TASK BRIEF:
Shown below are entries with pictures; the line with "The image size" through the line with "Click the Query p95 lightning icon" is the span to retype exactly, and the pictures stay out.

(SOURCE RECORDS begins)

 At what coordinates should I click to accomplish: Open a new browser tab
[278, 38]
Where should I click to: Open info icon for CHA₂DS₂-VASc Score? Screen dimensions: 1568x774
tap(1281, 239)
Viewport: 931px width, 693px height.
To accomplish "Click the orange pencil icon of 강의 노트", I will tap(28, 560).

(SOURCE RECORDS ends)
(SOURCE RECORDS begins)

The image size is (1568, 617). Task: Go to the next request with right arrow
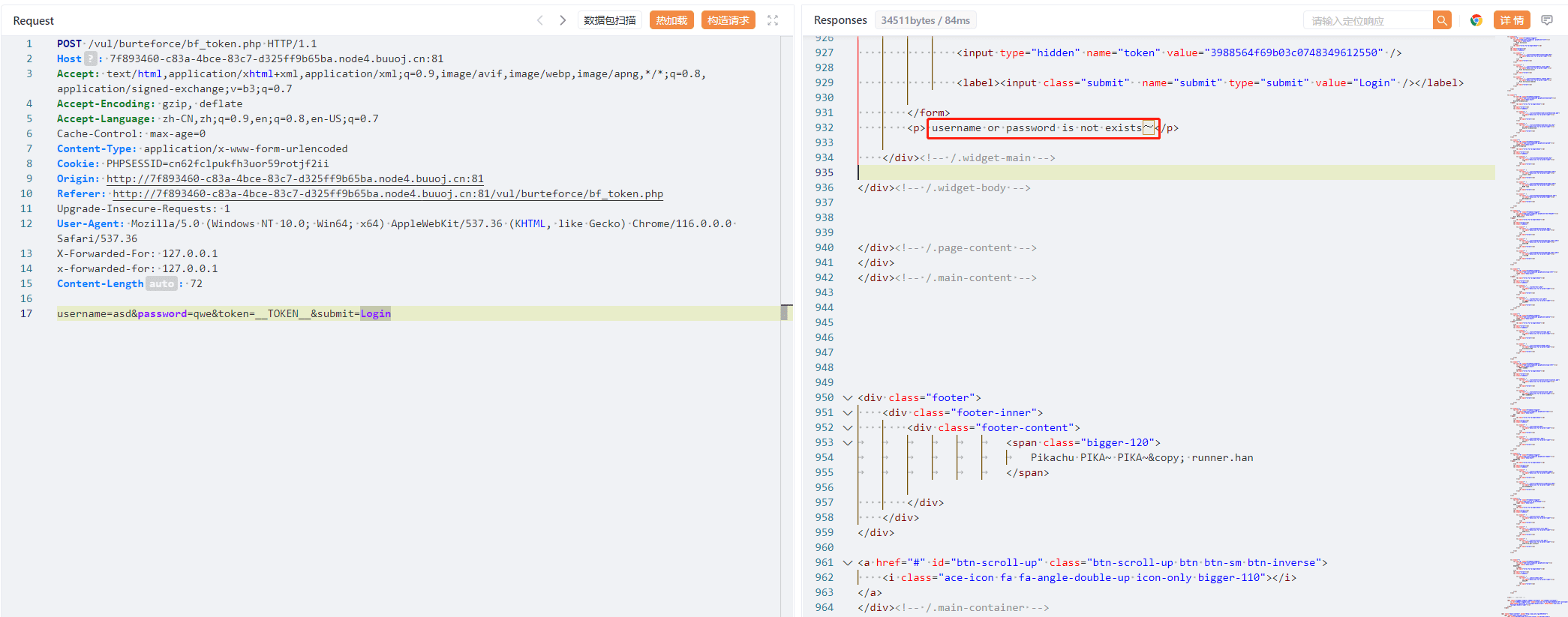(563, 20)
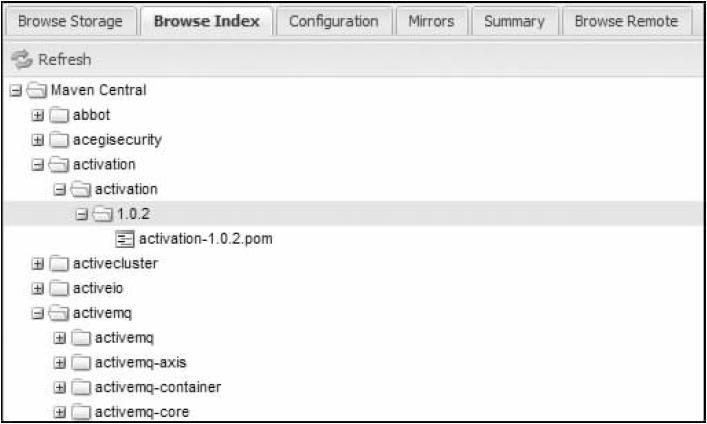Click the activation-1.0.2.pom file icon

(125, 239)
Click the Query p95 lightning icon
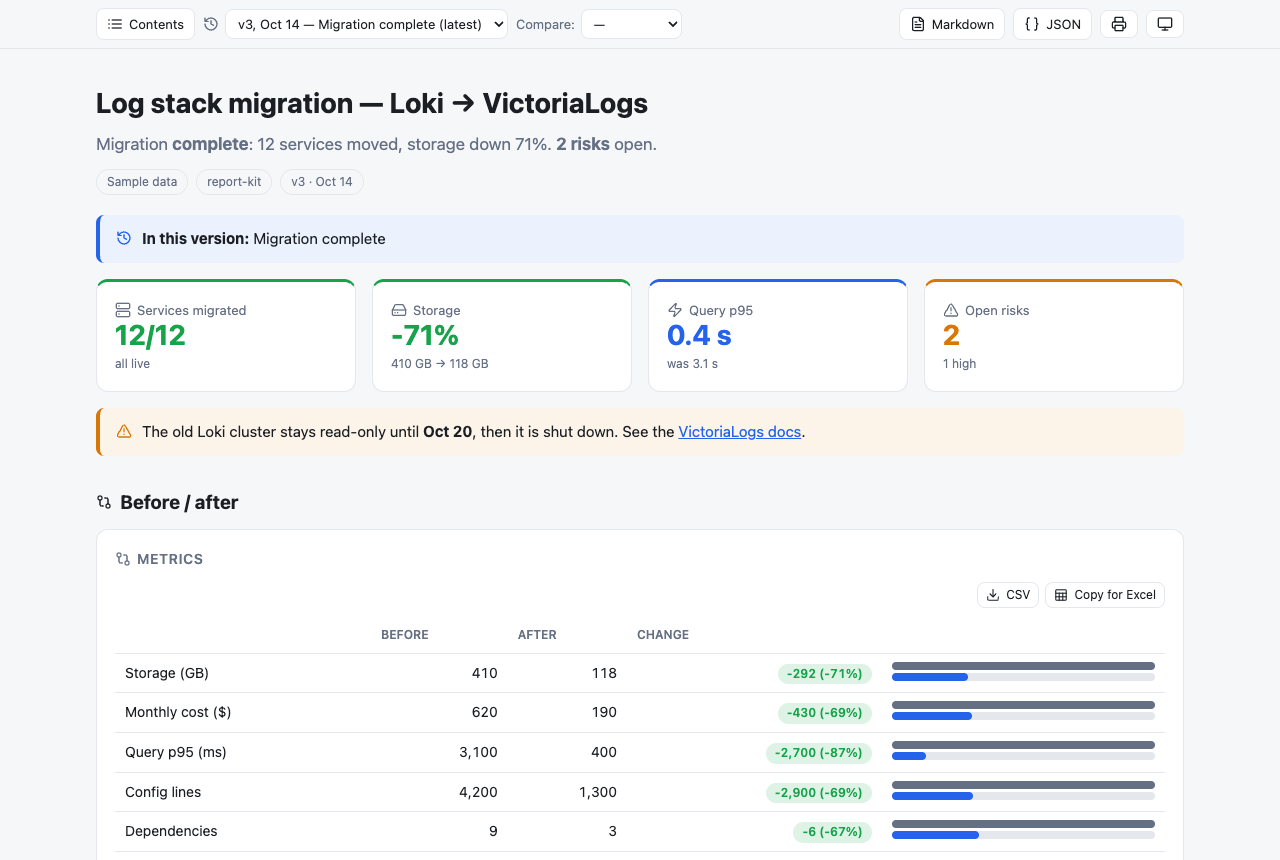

(SOURCE RECORDS ends)
(SOURCE RECORDS begins)

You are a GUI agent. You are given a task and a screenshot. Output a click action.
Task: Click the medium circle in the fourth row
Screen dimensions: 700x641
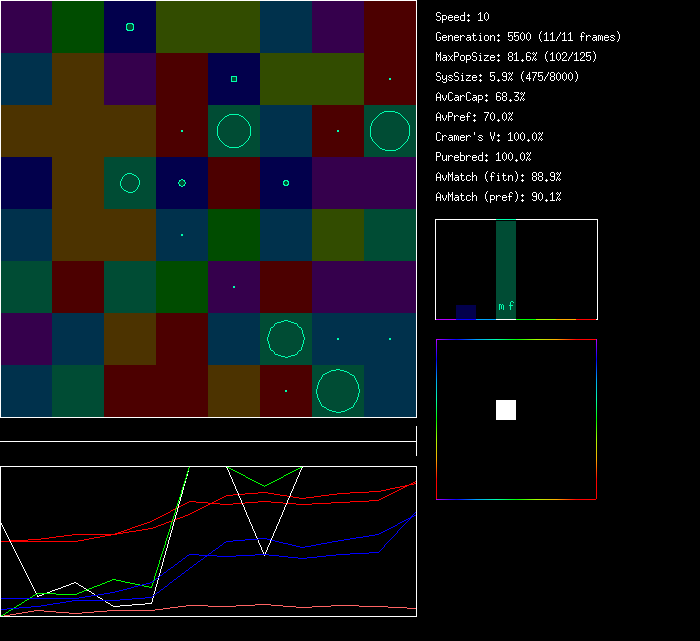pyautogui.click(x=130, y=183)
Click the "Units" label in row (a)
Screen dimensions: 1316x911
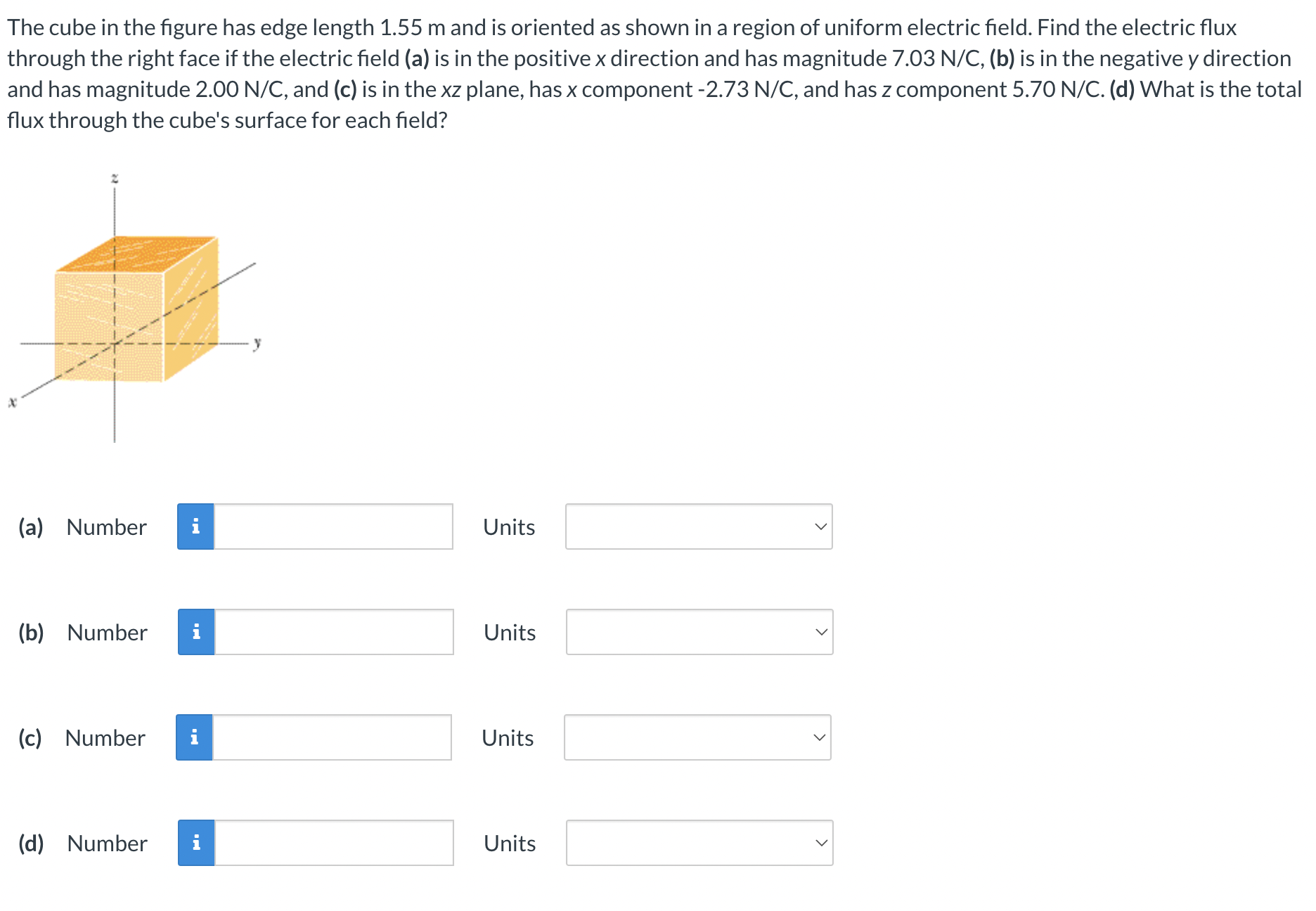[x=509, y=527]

(SOURCE RECORDS ends)

ANSWER SPACE:
The image size is (1568, 617). Task: Go to the next request with right arrow
(563, 20)
Click the activation-1.0.2.pom file icon

(125, 239)
Click the Query p95 lightning icon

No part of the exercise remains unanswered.